幼老複合施設に勤めるスタッフの仕事とは

幼老複合施設は、高齢者が利用する介護施設と保育園や学童保育施設の機能を併せ持つものです。増え続ける要介護の高齢者と待機児童の問題が生じる中、福祉予算の膨張をくい止めるための苦肉の策でもあると言えるでしょう。幼老複合施設では、高齢者と幼児の交流により施設の活性化や高齢者の認知症予防に役立つとされています。高齢者が幼児の相手をしたり、幼児が高齢者のサポートをしたりして、幼老複合施設に勤める職員の仕事量も減るのではないかと期待されてきました。

さらに、育児中の親であっても我が子を職場に預けて勤務できるため、潜在介護職員の復職を促す作用もあると言われています。しかし、実際には幼老複合施設の介護職員の仕事は、高齢者と幼児の両方のケアに追われ過剰な負担が生じているケースも少なくありません。幼老複合施設を作ったとしても、何もせずに高齢者と幼児の相互扶助が行われることはないでしょう。高齢者と幼児が上手く共存するには、介護職員からの働きかけが必要なのです。

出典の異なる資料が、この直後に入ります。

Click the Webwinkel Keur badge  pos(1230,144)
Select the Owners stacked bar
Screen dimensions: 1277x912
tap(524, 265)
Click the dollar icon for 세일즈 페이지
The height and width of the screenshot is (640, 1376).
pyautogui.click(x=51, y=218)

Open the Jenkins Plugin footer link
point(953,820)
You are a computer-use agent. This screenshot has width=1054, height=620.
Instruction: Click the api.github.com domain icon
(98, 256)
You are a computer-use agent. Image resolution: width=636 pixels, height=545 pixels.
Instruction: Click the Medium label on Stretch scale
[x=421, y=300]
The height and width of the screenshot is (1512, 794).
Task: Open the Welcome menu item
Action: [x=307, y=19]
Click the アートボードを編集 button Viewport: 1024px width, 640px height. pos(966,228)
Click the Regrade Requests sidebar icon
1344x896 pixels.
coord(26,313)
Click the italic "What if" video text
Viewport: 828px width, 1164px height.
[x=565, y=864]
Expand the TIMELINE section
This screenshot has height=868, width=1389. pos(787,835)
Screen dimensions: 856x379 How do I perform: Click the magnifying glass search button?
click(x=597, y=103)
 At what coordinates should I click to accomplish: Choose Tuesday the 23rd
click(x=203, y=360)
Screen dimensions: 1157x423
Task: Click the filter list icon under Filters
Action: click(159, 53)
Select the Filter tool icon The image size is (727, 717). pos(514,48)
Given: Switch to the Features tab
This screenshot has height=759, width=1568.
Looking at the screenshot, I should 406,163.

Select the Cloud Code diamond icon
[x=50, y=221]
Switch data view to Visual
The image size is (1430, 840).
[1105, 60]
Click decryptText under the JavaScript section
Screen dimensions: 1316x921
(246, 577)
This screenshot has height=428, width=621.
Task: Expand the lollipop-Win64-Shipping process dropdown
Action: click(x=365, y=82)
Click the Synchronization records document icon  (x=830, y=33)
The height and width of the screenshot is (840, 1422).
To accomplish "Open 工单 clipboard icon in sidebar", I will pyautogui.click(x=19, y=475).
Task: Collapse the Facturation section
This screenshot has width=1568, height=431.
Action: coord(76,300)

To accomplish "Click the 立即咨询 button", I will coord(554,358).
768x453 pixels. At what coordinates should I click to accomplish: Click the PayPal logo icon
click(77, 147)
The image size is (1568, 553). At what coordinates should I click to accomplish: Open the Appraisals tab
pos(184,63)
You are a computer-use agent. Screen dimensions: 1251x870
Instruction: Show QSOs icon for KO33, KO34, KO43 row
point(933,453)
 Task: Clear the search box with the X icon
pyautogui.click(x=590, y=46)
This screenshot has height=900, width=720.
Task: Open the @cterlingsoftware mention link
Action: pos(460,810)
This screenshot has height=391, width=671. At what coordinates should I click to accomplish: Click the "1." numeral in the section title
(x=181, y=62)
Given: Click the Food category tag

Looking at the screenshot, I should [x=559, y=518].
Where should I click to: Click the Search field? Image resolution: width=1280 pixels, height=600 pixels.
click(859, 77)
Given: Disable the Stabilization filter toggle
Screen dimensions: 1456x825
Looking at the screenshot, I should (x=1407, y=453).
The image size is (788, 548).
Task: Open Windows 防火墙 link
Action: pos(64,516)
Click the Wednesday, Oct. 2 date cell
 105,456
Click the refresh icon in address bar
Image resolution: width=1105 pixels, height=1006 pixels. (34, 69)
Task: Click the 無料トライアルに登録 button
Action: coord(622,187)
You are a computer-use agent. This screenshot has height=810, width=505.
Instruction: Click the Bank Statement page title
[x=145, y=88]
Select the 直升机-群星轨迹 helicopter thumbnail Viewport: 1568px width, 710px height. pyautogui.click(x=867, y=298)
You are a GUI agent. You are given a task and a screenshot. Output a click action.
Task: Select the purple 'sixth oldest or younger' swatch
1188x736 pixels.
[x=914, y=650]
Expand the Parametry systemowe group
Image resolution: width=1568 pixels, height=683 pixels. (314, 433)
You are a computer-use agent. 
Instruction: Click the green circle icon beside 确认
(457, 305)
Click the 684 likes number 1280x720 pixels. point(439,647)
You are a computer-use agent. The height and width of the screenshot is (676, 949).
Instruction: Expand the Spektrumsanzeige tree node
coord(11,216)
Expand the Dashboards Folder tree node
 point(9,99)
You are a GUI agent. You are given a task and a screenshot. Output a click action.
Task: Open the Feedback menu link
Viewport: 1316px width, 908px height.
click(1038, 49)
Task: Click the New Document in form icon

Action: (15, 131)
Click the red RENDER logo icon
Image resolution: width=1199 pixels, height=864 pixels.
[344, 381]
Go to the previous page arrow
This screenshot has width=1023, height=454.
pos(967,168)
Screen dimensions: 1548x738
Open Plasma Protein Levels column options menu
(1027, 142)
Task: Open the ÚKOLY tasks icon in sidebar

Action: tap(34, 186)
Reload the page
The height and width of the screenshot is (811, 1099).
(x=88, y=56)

介護職員は高齢者と幼児が交流できる企画を考えて実行しなければなりません。また、静かに過ごしたい高齢者からは、元気な幼児たちの活発な行動が迷惑だというクレームが寄せられることもあります。元々、高齢者施設では高齢者同士のトラブルや介護職員との軋轢について仲裁を行うことは珍しくありませんが、これに加えて幼老複合施設では高齢者と幼児のトラブルも生じるおそれがあるのです。年齢差の大きい利用者がいる幼老複合施設に勤める介護職員の仕事には、こうしたトラブルを解決しつつ、活性化を促進する技能が求められると言えるでしょう。